When your emotions start running strong and taking control of

the conversation, use the Master My Stories principle to bring

your arrow back to the Pool of Shared Meaning. Retrace your Path

to Action, watch for clever stories, and tell the rest of the story.

When others move to silence or violence, Make It Safe. As we

strengthen safety, others are more likely to lay aside their silence

and violence and move back toward dialogue in the center.

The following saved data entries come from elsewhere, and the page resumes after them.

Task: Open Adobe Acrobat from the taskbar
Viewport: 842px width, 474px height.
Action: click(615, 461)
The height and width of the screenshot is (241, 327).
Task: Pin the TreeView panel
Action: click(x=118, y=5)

What to do. The next three principles teach us what to do with

our meaning. First, we learned to STATE My Path. We share our

own sensitive or controversial views by following our Path to

Action. We share the facts first and then tentatively share our

story. We then demonstrate we’re serious about dialogue by

encouraging others to share their story (Figure 1 0-4 )-especially

if it’s different from our own.




Figure 1 0-4. The Dialogue Model

To help others share their meaning, we Explore Others’ Paths.

We ask, mirror, paraphrase, and prime (AMPP) as needed to get

to their feelings, stories, and facts. As we use these skills effec­

tively, we demonstrate that their concerns are discussable-that

dialogue can actually work. This helps others feel safer sur­

rendering their silence and violence and joining us in dialogue.

Finally, with the Pool of Shared Meaning full, we Move to

Action. We ensure that we are clear about how decisions are

being made and about what the decisions are. And we follow up

to ensure that dialogue leads to positive actions and results.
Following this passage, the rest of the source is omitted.